# TRY IT
An exact copy of every entry below is needed.

# DATA TO USE
Content starts
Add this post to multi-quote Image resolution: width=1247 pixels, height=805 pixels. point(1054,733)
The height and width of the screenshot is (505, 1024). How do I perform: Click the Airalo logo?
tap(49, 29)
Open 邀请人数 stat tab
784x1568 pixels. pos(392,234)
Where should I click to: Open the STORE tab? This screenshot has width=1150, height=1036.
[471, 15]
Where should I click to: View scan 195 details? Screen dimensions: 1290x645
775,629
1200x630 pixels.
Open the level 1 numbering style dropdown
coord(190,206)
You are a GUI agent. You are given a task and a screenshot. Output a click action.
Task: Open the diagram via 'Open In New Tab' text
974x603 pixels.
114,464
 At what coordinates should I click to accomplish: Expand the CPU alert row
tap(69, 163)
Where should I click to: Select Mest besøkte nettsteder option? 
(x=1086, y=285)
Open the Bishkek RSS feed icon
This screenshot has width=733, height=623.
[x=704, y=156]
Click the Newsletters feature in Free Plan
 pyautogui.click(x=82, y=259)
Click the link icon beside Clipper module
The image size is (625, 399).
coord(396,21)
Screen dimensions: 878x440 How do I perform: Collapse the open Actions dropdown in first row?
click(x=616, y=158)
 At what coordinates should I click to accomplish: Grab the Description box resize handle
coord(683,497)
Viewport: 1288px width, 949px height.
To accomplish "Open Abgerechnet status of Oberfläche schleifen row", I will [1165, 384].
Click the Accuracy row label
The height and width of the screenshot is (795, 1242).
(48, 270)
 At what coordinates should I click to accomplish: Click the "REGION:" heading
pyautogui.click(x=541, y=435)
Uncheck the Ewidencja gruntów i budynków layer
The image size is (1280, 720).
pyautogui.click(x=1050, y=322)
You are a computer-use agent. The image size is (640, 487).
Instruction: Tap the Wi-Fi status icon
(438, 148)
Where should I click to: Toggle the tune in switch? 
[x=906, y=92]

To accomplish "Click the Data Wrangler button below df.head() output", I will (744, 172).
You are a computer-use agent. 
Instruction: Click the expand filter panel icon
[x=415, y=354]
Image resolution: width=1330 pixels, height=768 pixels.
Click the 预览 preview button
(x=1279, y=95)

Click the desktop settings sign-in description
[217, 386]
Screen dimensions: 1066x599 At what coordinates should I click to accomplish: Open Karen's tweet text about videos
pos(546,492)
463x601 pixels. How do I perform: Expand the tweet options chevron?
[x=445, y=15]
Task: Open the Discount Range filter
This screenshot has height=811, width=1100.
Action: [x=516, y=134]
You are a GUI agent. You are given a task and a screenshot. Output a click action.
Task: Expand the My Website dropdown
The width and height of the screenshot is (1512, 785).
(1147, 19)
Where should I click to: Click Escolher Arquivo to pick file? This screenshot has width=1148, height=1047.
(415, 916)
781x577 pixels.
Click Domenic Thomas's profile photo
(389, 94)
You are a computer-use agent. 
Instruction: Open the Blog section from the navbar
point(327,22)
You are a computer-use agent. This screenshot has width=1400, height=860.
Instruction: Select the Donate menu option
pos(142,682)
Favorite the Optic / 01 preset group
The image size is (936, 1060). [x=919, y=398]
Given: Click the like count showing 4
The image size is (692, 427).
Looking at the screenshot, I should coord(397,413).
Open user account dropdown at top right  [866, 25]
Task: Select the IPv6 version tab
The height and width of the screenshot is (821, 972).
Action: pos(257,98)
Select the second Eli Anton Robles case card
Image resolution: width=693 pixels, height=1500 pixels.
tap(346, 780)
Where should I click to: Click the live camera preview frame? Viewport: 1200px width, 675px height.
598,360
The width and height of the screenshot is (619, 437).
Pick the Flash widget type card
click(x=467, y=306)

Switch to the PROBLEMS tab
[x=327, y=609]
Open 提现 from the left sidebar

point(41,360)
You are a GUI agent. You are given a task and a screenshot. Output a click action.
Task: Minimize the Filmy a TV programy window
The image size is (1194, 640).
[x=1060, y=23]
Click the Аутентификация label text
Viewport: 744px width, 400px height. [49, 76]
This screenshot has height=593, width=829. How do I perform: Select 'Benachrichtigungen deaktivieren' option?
Content ends
# REPLY TO THE EXERCISE
Add this post to multi-quote Image resolution: width=1247 pixels, height=805 pixels. point(1054,733)
The height and width of the screenshot is (505, 1024). How do I perform: Click the Airalo logo?
tap(49, 29)
Open 邀请人数 stat tab
784x1568 pixels. pos(392,234)
Where should I click to: Open the STORE tab? This screenshot has width=1150, height=1036.
[471, 15]
Where should I click to: View scan 195 details? Screen dimensions: 1290x645
775,629
1200x630 pixels.
Open the level 1 numbering style dropdown
coord(190,206)
You are a GUI agent. You are given a task and a screenshot. Output a click action.
Task: Open the diagram via 'Open In New Tab' text
974x603 pixels.
114,464
 At what coordinates should I click to accomplish: Expand the CPU alert row
tap(69, 163)
Where should I click to: Select Mest besøkte nettsteder option? 
(x=1086, y=285)
Open the Bishkek RSS feed icon
This screenshot has width=733, height=623.
[x=704, y=156]
Click the Newsletters feature in Free Plan
 pyautogui.click(x=82, y=259)
Click the link icon beside Clipper module
The image size is (625, 399).
coord(396,21)
Screen dimensions: 878x440 How do I perform: Collapse the open Actions dropdown in first row?
click(x=616, y=158)
 At what coordinates should I click to accomplish: Grab the Description box resize handle
coord(683,497)
Viewport: 1288px width, 949px height.
To accomplish "Open Abgerechnet status of Oberfläche schleifen row", I will [1165, 384].
Click the Accuracy row label
The height and width of the screenshot is (795, 1242).
(48, 270)
 At what coordinates should I click to accomplish: Click the "REGION:" heading
pyautogui.click(x=541, y=435)
Uncheck the Ewidencja gruntów i budynków layer
The image size is (1280, 720).
pyautogui.click(x=1050, y=322)
You are a computer-use agent. The image size is (640, 487).
Instruction: Tap the Wi-Fi status icon
(438, 148)
Where should I click to: Toggle the tune in switch? 
[x=906, y=92]

To accomplish "Click the Data Wrangler button below df.head() output", I will (744, 172).
You are a computer-use agent. 
Instruction: Click the expand filter panel icon
[x=415, y=354]
Image resolution: width=1330 pixels, height=768 pixels.
Click the 预览 preview button
(x=1279, y=95)

Click the desktop settings sign-in description
[217, 386]
Screen dimensions: 1066x599 At what coordinates should I click to accomplish: Open Karen's tweet text about videos
pos(546,492)
463x601 pixels. How do I perform: Expand the tweet options chevron?
[x=445, y=15]
Task: Open the Discount Range filter
This screenshot has height=811, width=1100.
Action: [x=516, y=134]
You are a GUI agent. You are given a task and a screenshot. Output a click action.
Task: Expand the My Website dropdown
The width and height of the screenshot is (1512, 785).
(1147, 19)
Where should I click to: Click Escolher Arquivo to pick file? This screenshot has width=1148, height=1047.
(415, 916)
781x577 pixels.
Click Domenic Thomas's profile photo
(389, 94)
You are a computer-use agent. 
Instruction: Open the Blog section from the navbar
point(327,22)
You are a computer-use agent. This screenshot has width=1400, height=860.
Instruction: Select the Donate menu option
pos(142,682)
Favorite the Optic / 01 preset group
The image size is (936, 1060). [x=919, y=398]
Given: Click the like count showing 4
The image size is (692, 427).
Looking at the screenshot, I should coord(397,413).
Open user account dropdown at top right  [866, 25]
Task: Select the IPv6 version tab
The height and width of the screenshot is (821, 972).
Action: pos(257,98)
Select the second Eli Anton Robles case card
Image resolution: width=693 pixels, height=1500 pixels.
tap(346, 780)
Where should I click to: Click the live camera preview frame? Viewport: 1200px width, 675px height.
598,360
The width and height of the screenshot is (619, 437).
Pick the Flash widget type card
click(x=467, y=306)

Switch to the PROBLEMS tab
[x=327, y=609]
Open 提现 from the left sidebar

point(41,360)
You are a GUI agent. You are given a task and a screenshot. Output a click action.
Task: Minimize the Filmy a TV programy window
The image size is (1194, 640).
[x=1060, y=23]
Click the Аутентификация label text
Viewport: 744px width, 400px height. [49, 76]
This screenshot has height=593, width=829. How do I perform: Select 'Benachrichtigungen deaktivieren' option?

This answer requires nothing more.